Polystyrene (PS) labware products (microtiter plates, test tubes, etc.) show radiation (gamma) dose-dependent carbodiimide (EDC)-mediated uptake of carboxyl-containing molecules such as DNP-[3H]Gly. The presence of water during irradiation increases, and oxygen decreases the coupling capacity of irradiated PS. The EDC-mediated attachment of DNP-Gly to PS is stable because it resists prolonged exposure to acids at low or high salt concentrations; the bond is sensitive to bases and oxidizing agents. Commercially available radiation-sterilized PS labware products also show elevated EDC-mediated uptake of DNP-[3H]Gly. Nonirradiated PS products or non-PS materials in these studies were inactive. Commercially irradiated PS microtiter plates were coated with DNP-amino acids in an EDC-mediated reaction, and the binding of a radiolabeled mouse monoclonal IgE (aDNP) to DNP-coated plates was studied. 1) The minimal ligand (DNP-Gly) and reagent (EDC) concentrations for plate coating to reach saturating antibody binding were found to be 0.2 mM and 0.2 mg/ml, respectively.
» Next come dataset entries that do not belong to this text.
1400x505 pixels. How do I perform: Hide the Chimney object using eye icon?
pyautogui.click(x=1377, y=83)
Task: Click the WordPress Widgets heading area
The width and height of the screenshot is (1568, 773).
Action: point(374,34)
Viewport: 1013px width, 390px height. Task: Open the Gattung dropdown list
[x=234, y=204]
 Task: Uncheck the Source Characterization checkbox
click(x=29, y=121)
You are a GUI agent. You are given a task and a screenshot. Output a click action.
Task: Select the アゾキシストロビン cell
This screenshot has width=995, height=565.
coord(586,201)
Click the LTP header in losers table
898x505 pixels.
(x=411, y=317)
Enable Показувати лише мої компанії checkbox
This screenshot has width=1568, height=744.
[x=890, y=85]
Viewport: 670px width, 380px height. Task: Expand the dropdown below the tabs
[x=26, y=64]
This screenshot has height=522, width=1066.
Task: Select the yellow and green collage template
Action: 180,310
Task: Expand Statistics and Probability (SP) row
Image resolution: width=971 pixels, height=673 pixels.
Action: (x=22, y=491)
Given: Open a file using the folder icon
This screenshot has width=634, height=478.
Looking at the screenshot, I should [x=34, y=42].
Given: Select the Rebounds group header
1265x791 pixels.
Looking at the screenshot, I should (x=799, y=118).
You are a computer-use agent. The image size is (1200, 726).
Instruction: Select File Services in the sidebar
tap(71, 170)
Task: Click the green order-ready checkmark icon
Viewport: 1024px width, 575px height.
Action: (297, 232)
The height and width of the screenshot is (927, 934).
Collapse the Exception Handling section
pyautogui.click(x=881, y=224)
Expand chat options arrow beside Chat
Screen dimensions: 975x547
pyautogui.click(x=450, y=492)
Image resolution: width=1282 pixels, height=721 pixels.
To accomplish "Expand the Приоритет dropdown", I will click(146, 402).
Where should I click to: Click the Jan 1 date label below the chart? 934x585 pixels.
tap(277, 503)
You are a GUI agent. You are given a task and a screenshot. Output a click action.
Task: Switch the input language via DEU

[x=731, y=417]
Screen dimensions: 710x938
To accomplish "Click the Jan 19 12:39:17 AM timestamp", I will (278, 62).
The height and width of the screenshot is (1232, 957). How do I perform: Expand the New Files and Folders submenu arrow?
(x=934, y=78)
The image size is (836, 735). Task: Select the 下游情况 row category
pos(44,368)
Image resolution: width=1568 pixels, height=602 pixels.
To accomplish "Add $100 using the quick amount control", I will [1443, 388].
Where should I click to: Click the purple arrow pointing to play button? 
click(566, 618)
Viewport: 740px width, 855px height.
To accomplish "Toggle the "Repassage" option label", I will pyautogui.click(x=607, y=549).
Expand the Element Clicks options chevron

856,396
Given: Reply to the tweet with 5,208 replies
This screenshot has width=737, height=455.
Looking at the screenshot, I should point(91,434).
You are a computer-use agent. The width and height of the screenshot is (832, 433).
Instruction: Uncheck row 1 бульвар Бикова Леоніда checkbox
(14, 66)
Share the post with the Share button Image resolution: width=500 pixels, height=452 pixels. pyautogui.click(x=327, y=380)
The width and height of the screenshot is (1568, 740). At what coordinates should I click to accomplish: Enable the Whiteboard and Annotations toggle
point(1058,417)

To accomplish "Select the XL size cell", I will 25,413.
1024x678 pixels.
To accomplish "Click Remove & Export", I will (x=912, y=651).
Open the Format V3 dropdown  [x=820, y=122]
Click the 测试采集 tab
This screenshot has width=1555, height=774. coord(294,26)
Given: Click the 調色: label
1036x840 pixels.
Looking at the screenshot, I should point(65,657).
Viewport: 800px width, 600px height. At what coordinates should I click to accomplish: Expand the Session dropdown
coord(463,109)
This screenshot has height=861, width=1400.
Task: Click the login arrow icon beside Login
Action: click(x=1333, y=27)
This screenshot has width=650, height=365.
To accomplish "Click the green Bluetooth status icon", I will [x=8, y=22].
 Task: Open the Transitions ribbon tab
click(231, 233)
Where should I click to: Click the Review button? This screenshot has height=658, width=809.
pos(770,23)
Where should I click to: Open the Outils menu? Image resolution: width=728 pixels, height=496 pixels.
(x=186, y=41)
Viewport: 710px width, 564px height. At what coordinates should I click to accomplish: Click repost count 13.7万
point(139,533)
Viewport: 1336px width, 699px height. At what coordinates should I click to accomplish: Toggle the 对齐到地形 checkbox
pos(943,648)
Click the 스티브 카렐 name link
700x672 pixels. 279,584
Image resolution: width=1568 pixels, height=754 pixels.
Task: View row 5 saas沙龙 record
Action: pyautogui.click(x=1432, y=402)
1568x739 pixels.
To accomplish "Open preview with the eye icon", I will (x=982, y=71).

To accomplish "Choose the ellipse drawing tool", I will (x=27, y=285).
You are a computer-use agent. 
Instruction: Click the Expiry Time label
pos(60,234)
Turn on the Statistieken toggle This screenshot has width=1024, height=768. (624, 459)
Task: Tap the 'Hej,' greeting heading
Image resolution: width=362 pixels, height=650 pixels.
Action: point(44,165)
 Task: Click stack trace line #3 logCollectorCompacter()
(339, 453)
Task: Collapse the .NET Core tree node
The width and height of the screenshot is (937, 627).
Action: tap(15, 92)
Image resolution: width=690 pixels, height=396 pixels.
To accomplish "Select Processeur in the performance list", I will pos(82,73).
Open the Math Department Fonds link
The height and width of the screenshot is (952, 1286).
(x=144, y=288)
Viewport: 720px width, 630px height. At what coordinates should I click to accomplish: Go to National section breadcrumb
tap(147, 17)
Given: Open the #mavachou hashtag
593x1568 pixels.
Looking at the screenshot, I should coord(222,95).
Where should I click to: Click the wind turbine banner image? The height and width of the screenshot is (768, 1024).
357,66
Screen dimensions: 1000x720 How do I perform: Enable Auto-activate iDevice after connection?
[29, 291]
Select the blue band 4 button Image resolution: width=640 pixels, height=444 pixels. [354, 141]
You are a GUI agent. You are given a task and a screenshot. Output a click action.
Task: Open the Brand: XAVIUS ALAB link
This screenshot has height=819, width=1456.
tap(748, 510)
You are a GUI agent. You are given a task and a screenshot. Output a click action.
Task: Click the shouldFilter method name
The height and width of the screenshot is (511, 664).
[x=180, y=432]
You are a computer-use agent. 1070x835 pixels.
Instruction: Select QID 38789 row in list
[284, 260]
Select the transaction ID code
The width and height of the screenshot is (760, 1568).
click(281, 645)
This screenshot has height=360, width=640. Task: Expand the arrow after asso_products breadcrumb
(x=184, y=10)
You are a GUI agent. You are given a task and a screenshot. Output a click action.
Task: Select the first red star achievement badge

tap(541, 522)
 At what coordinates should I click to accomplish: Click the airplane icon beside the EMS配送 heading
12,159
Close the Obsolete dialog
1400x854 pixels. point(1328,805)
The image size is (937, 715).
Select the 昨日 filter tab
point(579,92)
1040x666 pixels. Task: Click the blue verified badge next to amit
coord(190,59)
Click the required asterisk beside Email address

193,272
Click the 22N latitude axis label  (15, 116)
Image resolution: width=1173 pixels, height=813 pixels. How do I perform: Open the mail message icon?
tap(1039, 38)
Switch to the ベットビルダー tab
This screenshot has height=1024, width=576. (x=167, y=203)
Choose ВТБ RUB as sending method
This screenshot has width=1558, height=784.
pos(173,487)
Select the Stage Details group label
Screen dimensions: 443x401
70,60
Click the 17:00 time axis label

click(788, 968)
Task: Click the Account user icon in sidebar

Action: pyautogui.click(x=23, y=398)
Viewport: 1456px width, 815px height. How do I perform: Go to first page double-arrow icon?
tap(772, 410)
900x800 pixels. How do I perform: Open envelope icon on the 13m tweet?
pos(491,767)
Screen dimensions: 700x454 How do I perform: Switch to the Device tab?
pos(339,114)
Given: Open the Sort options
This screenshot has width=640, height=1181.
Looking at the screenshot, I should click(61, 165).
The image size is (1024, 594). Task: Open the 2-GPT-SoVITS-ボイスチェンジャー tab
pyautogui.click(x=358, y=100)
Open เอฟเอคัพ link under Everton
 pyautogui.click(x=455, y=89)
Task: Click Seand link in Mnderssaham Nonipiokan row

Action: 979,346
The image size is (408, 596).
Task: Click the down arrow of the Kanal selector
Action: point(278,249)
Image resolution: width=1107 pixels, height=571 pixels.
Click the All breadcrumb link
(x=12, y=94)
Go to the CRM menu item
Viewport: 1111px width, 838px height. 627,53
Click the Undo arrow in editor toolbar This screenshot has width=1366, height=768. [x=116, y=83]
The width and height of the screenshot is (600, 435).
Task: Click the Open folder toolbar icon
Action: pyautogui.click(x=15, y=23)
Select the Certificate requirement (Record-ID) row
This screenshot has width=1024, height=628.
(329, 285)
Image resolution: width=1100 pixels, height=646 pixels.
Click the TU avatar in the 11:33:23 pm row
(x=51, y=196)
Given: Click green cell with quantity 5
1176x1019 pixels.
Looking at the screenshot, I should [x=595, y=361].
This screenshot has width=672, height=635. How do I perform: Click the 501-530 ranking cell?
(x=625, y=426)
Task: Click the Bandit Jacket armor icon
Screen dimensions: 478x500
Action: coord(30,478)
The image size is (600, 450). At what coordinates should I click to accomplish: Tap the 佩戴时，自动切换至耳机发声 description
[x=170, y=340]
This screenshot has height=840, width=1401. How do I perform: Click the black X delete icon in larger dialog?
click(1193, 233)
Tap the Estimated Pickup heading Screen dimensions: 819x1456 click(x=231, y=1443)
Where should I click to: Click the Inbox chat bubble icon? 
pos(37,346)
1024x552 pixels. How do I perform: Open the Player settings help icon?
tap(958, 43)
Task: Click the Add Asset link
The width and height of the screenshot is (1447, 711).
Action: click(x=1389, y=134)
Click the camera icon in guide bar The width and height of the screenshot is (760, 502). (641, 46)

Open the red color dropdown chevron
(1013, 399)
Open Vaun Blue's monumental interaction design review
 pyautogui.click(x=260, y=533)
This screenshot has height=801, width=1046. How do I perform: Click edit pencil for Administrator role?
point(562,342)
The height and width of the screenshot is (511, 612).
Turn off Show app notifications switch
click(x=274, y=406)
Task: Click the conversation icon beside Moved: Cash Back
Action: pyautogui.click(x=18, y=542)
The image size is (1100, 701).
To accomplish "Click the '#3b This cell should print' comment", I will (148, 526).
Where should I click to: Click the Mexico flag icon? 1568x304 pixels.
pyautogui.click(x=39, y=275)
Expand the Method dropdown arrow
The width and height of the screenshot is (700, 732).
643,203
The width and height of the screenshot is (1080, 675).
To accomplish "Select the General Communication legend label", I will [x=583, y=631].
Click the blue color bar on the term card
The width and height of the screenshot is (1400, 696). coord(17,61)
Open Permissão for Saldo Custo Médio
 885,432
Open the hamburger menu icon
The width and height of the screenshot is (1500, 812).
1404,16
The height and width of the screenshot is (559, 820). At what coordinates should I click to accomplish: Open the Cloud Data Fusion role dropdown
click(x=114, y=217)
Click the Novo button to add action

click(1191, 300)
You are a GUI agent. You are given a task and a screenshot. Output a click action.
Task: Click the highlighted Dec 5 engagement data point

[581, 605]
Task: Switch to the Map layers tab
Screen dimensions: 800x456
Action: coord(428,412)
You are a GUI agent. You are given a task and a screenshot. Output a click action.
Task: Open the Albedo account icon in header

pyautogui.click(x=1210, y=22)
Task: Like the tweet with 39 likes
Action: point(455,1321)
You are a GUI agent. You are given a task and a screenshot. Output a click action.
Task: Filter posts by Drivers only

High coating densities were suboptimal for antibody binding; 2) five to 60 min of coupling times yielded optimal coating densities; 3) The binding of antibody to DNP-Gly-coated plates reached half-maximal levels in approximately 40 min; 4) Dissociation of antibody from DNP-Gly and DNP-Ser-coated plates was very slow. Intra- and interassay coefficients of variation of antibody binding to plates coated with DNP-Gly under optimal conditions were generally below 3%. We conclude that the PS-bound DNP produced by this method is recognizable by anti-DNP antibodies. The optical quality of PS is not affected by radio-derivatization, and the ligand-coated plates obtained by these methods are suitable for colorimetric assays. All brands of heavily irradiated PS examined were suitable carriers for EDC-mediated coupling of DNP-aminoacids.